__DESCRIPTION OF THE TASK__: The task calls for every line of the data to be repeated exactly.

__EXERCISE INPUT__:

- - -

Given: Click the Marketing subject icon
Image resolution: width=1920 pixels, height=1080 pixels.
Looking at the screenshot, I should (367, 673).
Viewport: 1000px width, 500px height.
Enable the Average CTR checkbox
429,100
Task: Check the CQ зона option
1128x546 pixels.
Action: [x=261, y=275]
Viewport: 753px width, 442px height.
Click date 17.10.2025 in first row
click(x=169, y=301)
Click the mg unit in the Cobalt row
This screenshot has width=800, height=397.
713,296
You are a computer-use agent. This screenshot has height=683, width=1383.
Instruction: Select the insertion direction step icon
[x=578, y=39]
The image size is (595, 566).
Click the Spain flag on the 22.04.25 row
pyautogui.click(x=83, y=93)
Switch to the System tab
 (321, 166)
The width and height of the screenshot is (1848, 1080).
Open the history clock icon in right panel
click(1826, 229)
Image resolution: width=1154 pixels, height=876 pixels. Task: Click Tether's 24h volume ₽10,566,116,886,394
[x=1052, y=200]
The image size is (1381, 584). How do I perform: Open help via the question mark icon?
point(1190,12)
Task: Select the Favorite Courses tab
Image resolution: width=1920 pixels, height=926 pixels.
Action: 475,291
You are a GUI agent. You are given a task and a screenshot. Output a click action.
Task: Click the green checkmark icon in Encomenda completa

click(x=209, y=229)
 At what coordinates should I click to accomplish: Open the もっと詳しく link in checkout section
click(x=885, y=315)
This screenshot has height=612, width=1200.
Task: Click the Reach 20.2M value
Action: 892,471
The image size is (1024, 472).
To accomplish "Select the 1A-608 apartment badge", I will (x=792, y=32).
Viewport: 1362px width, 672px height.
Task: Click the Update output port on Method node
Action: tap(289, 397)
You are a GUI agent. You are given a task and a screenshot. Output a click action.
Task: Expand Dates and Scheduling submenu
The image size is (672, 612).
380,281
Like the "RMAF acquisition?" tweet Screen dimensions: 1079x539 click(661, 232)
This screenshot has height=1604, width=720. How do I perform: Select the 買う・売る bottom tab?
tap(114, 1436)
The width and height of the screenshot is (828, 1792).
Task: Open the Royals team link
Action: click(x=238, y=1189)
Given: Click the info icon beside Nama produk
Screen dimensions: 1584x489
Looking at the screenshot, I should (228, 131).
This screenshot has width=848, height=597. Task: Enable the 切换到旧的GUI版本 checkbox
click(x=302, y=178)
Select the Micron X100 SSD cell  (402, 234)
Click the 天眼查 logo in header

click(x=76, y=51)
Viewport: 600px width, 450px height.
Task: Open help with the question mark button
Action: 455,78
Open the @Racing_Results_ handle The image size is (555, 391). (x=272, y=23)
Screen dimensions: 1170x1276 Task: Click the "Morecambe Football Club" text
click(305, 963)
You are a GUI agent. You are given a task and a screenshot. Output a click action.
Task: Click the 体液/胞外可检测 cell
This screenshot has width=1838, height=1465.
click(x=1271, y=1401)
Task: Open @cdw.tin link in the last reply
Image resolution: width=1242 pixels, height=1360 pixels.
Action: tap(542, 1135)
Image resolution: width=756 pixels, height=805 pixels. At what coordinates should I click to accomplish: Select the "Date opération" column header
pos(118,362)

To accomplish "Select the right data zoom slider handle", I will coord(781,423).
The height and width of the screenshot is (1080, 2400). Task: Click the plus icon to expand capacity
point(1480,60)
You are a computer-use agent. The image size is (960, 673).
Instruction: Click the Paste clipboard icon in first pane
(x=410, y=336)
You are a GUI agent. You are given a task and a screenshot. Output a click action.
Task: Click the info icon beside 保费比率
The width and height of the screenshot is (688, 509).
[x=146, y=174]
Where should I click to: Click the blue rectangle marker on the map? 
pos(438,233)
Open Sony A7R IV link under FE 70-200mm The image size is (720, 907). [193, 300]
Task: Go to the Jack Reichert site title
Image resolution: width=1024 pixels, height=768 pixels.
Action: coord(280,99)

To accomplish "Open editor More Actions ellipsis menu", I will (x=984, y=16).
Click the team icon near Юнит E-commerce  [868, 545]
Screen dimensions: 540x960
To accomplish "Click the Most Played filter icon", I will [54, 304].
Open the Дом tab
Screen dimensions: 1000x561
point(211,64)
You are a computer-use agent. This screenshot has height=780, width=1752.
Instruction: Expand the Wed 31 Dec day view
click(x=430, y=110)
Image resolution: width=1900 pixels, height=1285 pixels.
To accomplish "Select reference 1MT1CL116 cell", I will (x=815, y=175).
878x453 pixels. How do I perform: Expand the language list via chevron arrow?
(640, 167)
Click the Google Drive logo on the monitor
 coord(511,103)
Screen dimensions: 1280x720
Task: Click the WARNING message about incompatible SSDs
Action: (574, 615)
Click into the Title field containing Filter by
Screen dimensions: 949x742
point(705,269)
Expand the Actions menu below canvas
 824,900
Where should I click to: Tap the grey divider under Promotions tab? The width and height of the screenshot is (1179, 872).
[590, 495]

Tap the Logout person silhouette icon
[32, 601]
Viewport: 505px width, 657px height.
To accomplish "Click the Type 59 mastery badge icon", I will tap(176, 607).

- - -

__ANSWER FOR THE TASK__:
Given: Click the Marketing subject icon
Image resolution: width=1920 pixels, height=1080 pixels.
Looking at the screenshot, I should (367, 673).
Viewport: 1000px width, 500px height.
Enable the Average CTR checkbox
429,100
Task: Check the CQ зона option
1128x546 pixels.
Action: [x=261, y=275]
Viewport: 753px width, 442px height.
Click date 17.10.2025 in first row
click(x=169, y=301)
Click the mg unit in the Cobalt row
This screenshot has width=800, height=397.
713,296
You are a computer-use agent. This screenshot has height=683, width=1383.
Instruction: Select the insertion direction step icon
[x=578, y=39]
The image size is (595, 566).
Click the Spain flag on the 22.04.25 row
pyautogui.click(x=83, y=93)
Switch to the System tab
 (321, 166)
The width and height of the screenshot is (1848, 1080).
Open the history clock icon in right panel
click(1826, 229)
Image resolution: width=1154 pixels, height=876 pixels. Task: Click Tether's 24h volume ₽10,566,116,886,394
[x=1052, y=200]
The image size is (1381, 584). How do I perform: Open help via the question mark icon?
point(1190,12)
Task: Select the Favorite Courses tab
Image resolution: width=1920 pixels, height=926 pixels.
Action: 475,291
You are a GUI agent. You are given a task and a screenshot. Output a click action.
Task: Click the green checkmark icon in Encomenda completa

click(x=209, y=229)
 At what coordinates should I click to accomplish: Open the もっと詳しく link in checkout section
click(x=885, y=315)
This screenshot has height=612, width=1200.
Task: Click the Reach 20.2M value
Action: 892,471
The image size is (1024, 472).
To accomplish "Select the 1A-608 apartment badge", I will (x=792, y=32).
Viewport: 1362px width, 672px height.
Task: Click the Update output port on Method node
Action: tap(289, 397)
You are a GUI agent. You are given a task and a screenshot. Output a click action.
Task: Expand Dates and Scheduling submenu
The image size is (672, 612).
380,281
Like the "RMAF acquisition?" tweet Screen dimensions: 1079x539 click(661, 232)
This screenshot has height=1604, width=720. How do I perform: Select the 買う・売る bottom tab?
tap(114, 1436)
The width and height of the screenshot is (828, 1792).
Task: Open the Royals team link
Action: click(x=238, y=1189)
Given: Click the info icon beside Nama produk
Screen dimensions: 1584x489
Looking at the screenshot, I should (228, 131).
This screenshot has width=848, height=597. Task: Enable the 切换到旧的GUI版本 checkbox
click(x=302, y=178)
Select the Micron X100 SSD cell  (402, 234)
Click the 天眼查 logo in header

click(x=76, y=51)
Viewport: 600px width, 450px height.
Task: Open help with the question mark button
Action: 455,78
Open the @Racing_Results_ handle The image size is (555, 391). (x=272, y=23)
Screen dimensions: 1170x1276 Task: Click the "Morecambe Football Club" text
click(305, 963)
You are a GUI agent. You are given a task and a screenshot. Output a click action.
Task: Click the 体液/胞外可检测 cell
This screenshot has width=1838, height=1465.
click(x=1271, y=1401)
Task: Open @cdw.tin link in the last reply
Image resolution: width=1242 pixels, height=1360 pixels.
Action: tap(542, 1135)
Image resolution: width=756 pixels, height=805 pixels. At what coordinates should I click to accomplish: Select the "Date opération" column header
pos(118,362)

To accomplish "Select the right data zoom slider handle", I will coord(781,423).
The height and width of the screenshot is (1080, 2400). Task: Click the plus icon to expand capacity
point(1480,60)
You are a computer-use agent. The image size is (960, 673).
Instruction: Click the Paste clipboard icon in first pane
(x=410, y=336)
You are a GUI agent. You are given a task and a screenshot. Output a click action.
Task: Click the info icon beside 保费比率
The width and height of the screenshot is (688, 509).
[x=146, y=174]
Where should I click to: Click the blue rectangle marker on the map? 
pos(438,233)
Open Sony A7R IV link under FE 70-200mm The image size is (720, 907). [193, 300]
Task: Go to the Jack Reichert site title
Image resolution: width=1024 pixels, height=768 pixels.
Action: coord(280,99)

To accomplish "Open editor More Actions ellipsis menu", I will (x=984, y=16).
Click the team icon near Юнит E-commerce  [868, 545]
Screen dimensions: 540x960
To accomplish "Click the Most Played filter icon", I will [54, 304].
Open the Дом tab
Screen dimensions: 1000x561
point(211,64)
You are a computer-use agent. This screenshot has height=780, width=1752.
Instruction: Expand the Wed 31 Dec day view
click(x=430, y=110)
Image resolution: width=1900 pixels, height=1285 pixels.
To accomplish "Select reference 1MT1CL116 cell", I will (x=815, y=175).
878x453 pixels. How do I perform: Expand the language list via chevron arrow?
(640, 167)
Click the Google Drive logo on the monitor
 coord(511,103)
Screen dimensions: 1280x720
Task: Click the WARNING message about incompatible SSDs
Action: (574, 615)
Click into the Title field containing Filter by
Screen dimensions: 949x742
point(705,269)
Expand the Actions menu below canvas
 824,900
Where should I click to: Tap the grey divider under Promotions tab? The width and height of the screenshot is (1179, 872).
[590, 495]

Tap the Logout person silhouette icon
[32, 601]
Viewport: 505px width, 657px height.
To accomplish "Click the Type 59 mastery badge icon", I will tap(176, 607).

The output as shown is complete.